A data assimilation system with PDAF

Model overview

  • Two state variables: fieldA and fieldB
  • Domain: Two-dimensional rectangular in x- and y-direction
  • Dynamics: shift in positive y-direction
  • Parallelization: domain decomposition in x-direction using MPI
  • Simpler related variants are available in the PDAF tutorials: https://pdaf.awi.de/trac/wiki/PdafTutorial

Reference setup

  • Domain: 18x36 grid points
  • Initial condition: sine wave
  • Truth: initial condition rotated by 45 degrees
  • Ensemble initialization options:
    • Read ensemble files directly
    • Replace the ensemble mean using the mean state of 20 ensemble files
    • Use second-order exact sampling from a covariance matrix file
  • Example ensemble construction:
    • fieldA: rotated sine waves with varying wavelength
    • fieldB: shifts anaglous to the model dynamics

Implementation highlights

  • Structure: resemble larger applications such as FESOM or NEMO
  • State vector handling: flexible handling of multiple fields in the state vector
  • I/O: netCDF for model and observation data
  • File operations: flexible approach for model- and observation-specific information

Coupling modes

Online Offline
DA code extends the model build separate from the model
Makefile model compiles the PDAF user code
but PDAF library is linked as external libary
integrated with the PDAF library
Compilation definition independent shared/same with PDAF library

Note

  • The available input files allow running experiments with ensembles up to 20 states and up to 99 time steps.
  • The tutorial model is very simple and without real dynamics. Even though the model uses a 2-dimensional domain, it is practically 1-dimensional (just rotated by 45 degrees). This model allows DA with very small ensembles of at least 3 states. This is far lower than we would use in real cases, but it is useful to perform some experiments on a notebook computer. For real models, one would rather use an ensemble of at least 20 states.
  • The ensemble is generated in a systematic way (by rotating the field for the first model field and shifting for the second), which is artificial but helps to demonstrate some effects, e.g., of the localization.
  • The model does not read restart files. Thus, one cannot perform a realistic sequence of offline analysis steps. Only a single offline analysis step is done for demonstration.

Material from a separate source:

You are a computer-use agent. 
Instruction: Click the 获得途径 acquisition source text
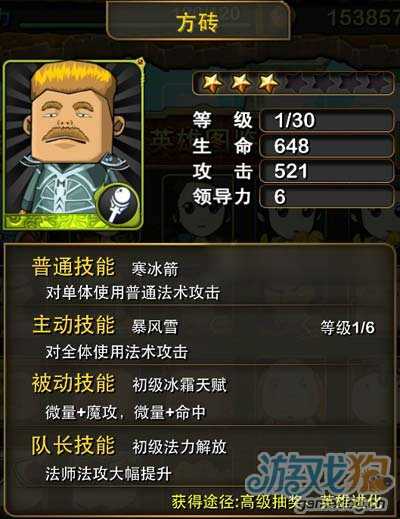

Structure of the example codes

The directories containing the model and coupled model-PDAF codes are the following

  • 2dmodel/ - contains the pure tutorial model without coupling to PDAF
  • offline/ - contains the analysis program for offline-coupled assimilation with PDAF
  • online/ - contains the model with online-coupling to PDAF

There is a Makefile in each directory to compile the program. Each directory contains a subdirectory src/, which contains the source files. For online/, the source code is separated into directories src/, holding the model code, and src_pdaf/ containing the coupling code for PDAF.

Additional directories are

  • generate_covar/ - contains the code for a program generating a covariance matrix file from model outputs. This can be used to initialize an ensemble using second-order exact sampling (activated using '-type_ens_init 2' when running the DA cases).
  • inputs_2fields/ - contains the input files, e.g., observation files and files to provide ensemble states. It also contains the script pdaf_tutorial_online.py, which generates the input files.
  • plotting/ - contains plot scripts
  • runscripts/ - contains a selection of run scripts to run a series of experiments with and without DA
  • teamplate/ - contains template source files on which basis one can build the actual assimilation program in online or offline mode
  • test_online/ - contains the script 'run.sh' which shows an example of how to run the online-coupled case in separate directories

Compiling

Generally, the codes in the directory can be compiled outside of the PDAF directory. This is usually the case with real models, where the PDAF library is compiled separately and linked to the assimilative model in the online-coupled case.

Dependencies

Compiling the model itself only requires

  • make,
  • a Fortran compiler (e.g., gfortran),
  • an MPI implementation (e.g., OpenMPI),
  • and a netCDF library (libnetf, libnetcdff).

To compile PDAF and couple it to the model (online and offline), additionally

  • BLAS and LAPACK implementations (e.g., openblas) are required.

Compiling the model in 2dmodel/

The model is independent of PDAF. All compiler-specific settings are in compile_settings.txt. It is configured for a standard Linux installation, and should be adapted for other cases. To compile the program model use

make model

(Just executing make will show all compile targets.)

Compiling the online-coupled model in online/

The compilation of model_pdaf in the directory online/ is configured analogously to that in 2dmodel/. The Makefile is extended to compile the DA user codes for PDAF and to link the PDAF library to the program. The user code source files are located in src_pdaf and are included in the Makefile.

For compiling:

  1. Compile the PDAF library separately.
  2. Compile the program using
make <target> PDAFDIR=<mydir>

where

  • <target>: the name of the program you would like to compile (model_pdaf or model)
  • <mydir>: The path to the PDAF directory.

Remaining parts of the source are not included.